Task description: Copy out the lines of the records below, and only those lines, from the one with "How do I perform: Click" through the one with "Given: Jump to the last page of users", exactly as they appear.

Data for processing:
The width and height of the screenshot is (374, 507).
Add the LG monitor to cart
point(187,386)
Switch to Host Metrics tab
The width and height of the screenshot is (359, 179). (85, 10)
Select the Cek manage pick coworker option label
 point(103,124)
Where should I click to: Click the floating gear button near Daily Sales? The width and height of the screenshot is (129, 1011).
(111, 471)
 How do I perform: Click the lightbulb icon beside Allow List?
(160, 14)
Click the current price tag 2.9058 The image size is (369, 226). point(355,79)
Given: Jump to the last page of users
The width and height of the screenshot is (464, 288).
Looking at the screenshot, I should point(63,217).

* * *

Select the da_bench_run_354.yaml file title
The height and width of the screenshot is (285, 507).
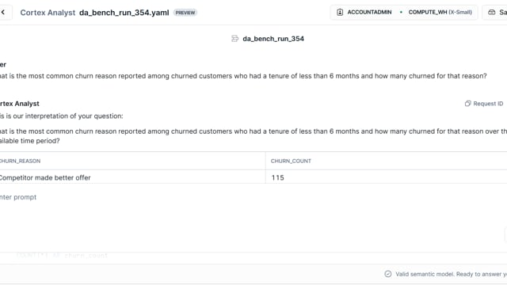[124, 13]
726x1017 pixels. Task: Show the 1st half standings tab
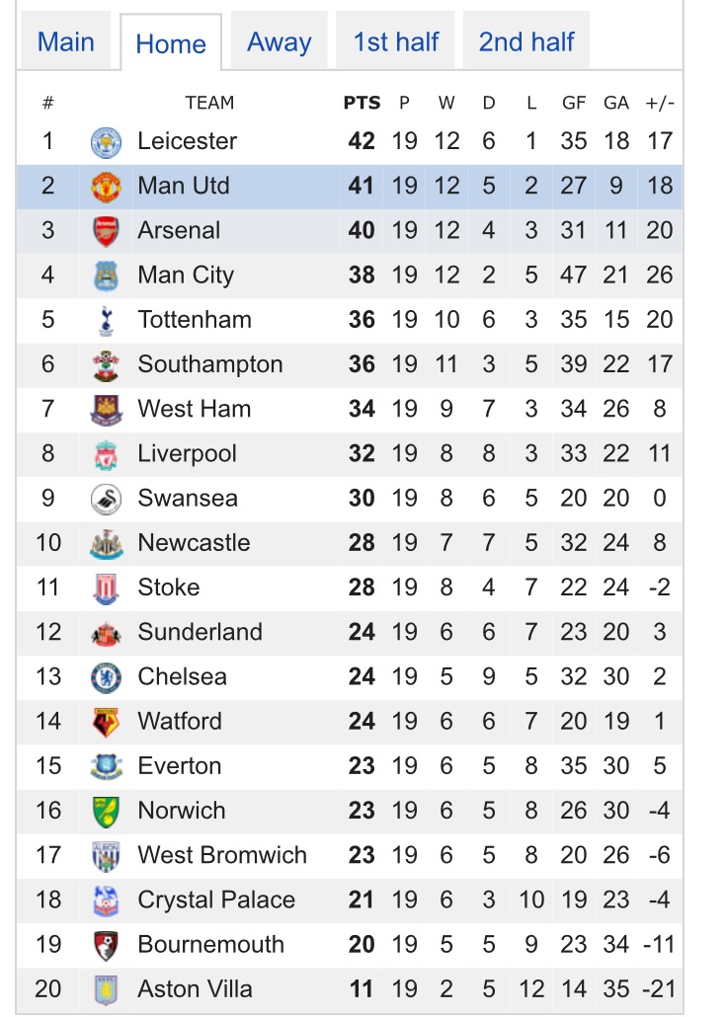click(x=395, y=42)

Solved exercise:
 How do I perform: Click the lightbulb icon beside Allow List?
(160, 14)
Click the current price tag 2.9058 The image size is (369, 226). point(355,79)
Given: Jump to the last page of users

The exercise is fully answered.